Some of the things we see in pornography these days is shocking, upsetting, and almost violent. From the corpophilia and bestiality of Ira Isaacs to the skull-fucking and pee-drinking of Max Hardcore to the relatively trivial exploitation of drunk co-eds in Girls Gone Wild and the various out-there doings of the Kink.com family, pornography can show consumers just about any corner of the spectrum of human sexuality they wish to sample. And, with the internet’s annals of porn set up like the maze that they are, it can also show people corners they never wanted to venture into. As a writer on the topics of pornography and sexuality, I spend a lot of time thinking about these things and come into every experience I have with pornography with an understanding, however abstract, of how far-removed from reality the people I’m watching really are. Porn is performance. It’s fiction. But I can’t help remembering my first forays into the fray. They were terrifying. And they make me aware that, to the average consumer who doesn’t spend all day thinking about the logistics and technicalities of a porn shoot, the acts one sometimes sees can come across as extremely degrading and upsetting.

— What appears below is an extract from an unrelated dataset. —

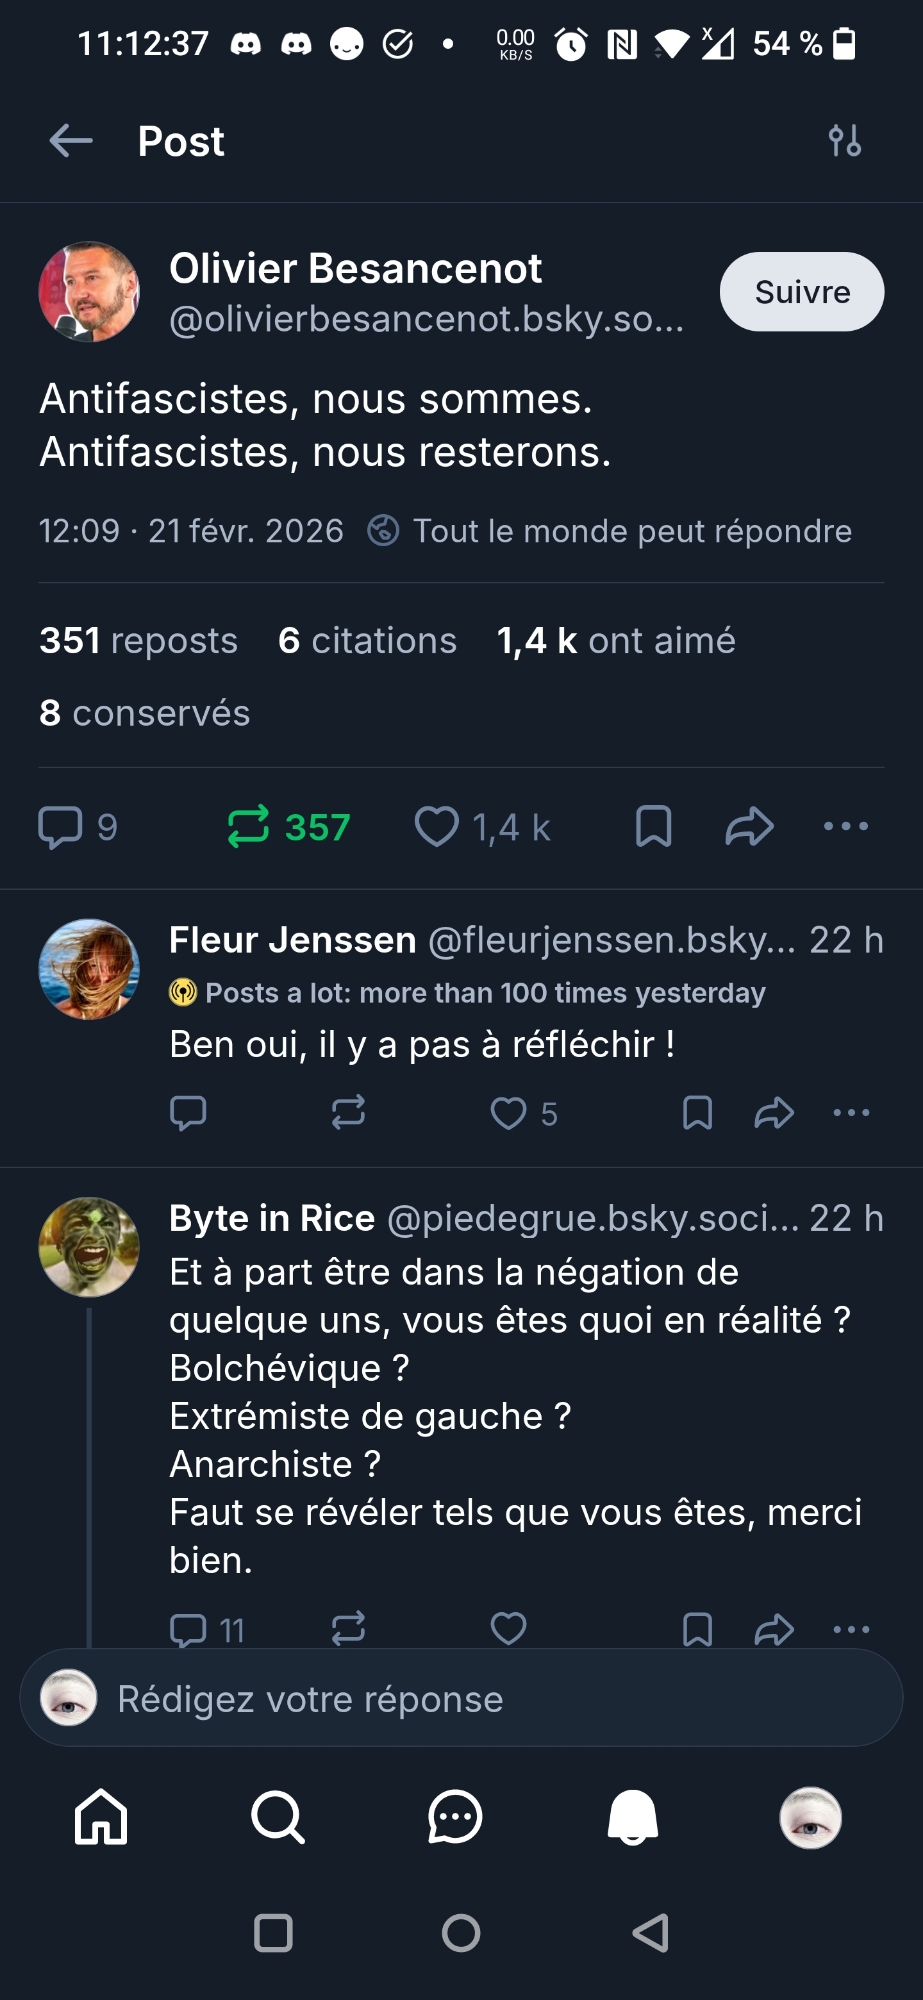Open Olivier Besancenot's profile picture
Image resolution: width=923 pixels, height=2000 pixels.
(x=89, y=292)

Porn doesn’t enjoy the high level of suspension of disbelief that Hollywood movies do. There’s little in the way of special effects, no stunt people, no safety harness. Most porn we see, particularly online, is clearly fantasy, yet it’s presented in a realistic way to encourage the viewer to put him or herself “in the action.” To imagine that this could really happen. And to emphasize that for the people on the set, though they’re performing in a controlled environment, this really did happen. Porn, for all its smoke and mirrors, implants and fake tans, isn’t the kind of entertainment that consumers go into thinking that they’re about to see a blockbuster masterpiece of fakery. They go in thinking that what they see is what really happened, and, in most cases, it kind of is. If they see a girl begging for mercy or being choked, the reaction isn’t very often, “Oh my gosh what a crazy scene!” It’s more along the lines of, “Oh my god that poor woman! Porn is awful!”

For those of us more in the know, this isn’t a problem, however, because we understand the issues of consent that are tightly wrapped around every professional porn shoot. I know people who  have worked in the porn industry for years who laugh when they see women “tricked” into doing something or “forced” to do something on camera, because as professionals they understand that if the film they’re watching is from any well-known, established company, the people doing the “forcing” and the people being “forced” knew exactly what they were getting into and consented to everything they did. While there can still be a cringe factor at the sight of someone doing something you’d never want to do personally, there’s a level of removal from the emotional implications for the performers because, after all, they did At least in theory, of course.sign up for this. Not that that’s a blanket to throw on any long-term consequences on all of our psyches, but it’s at last a flame-retardant to spray on the, “Oh my god that poor person!” fires. There was paperwork. There was STD testing. There was consent. At least in theory.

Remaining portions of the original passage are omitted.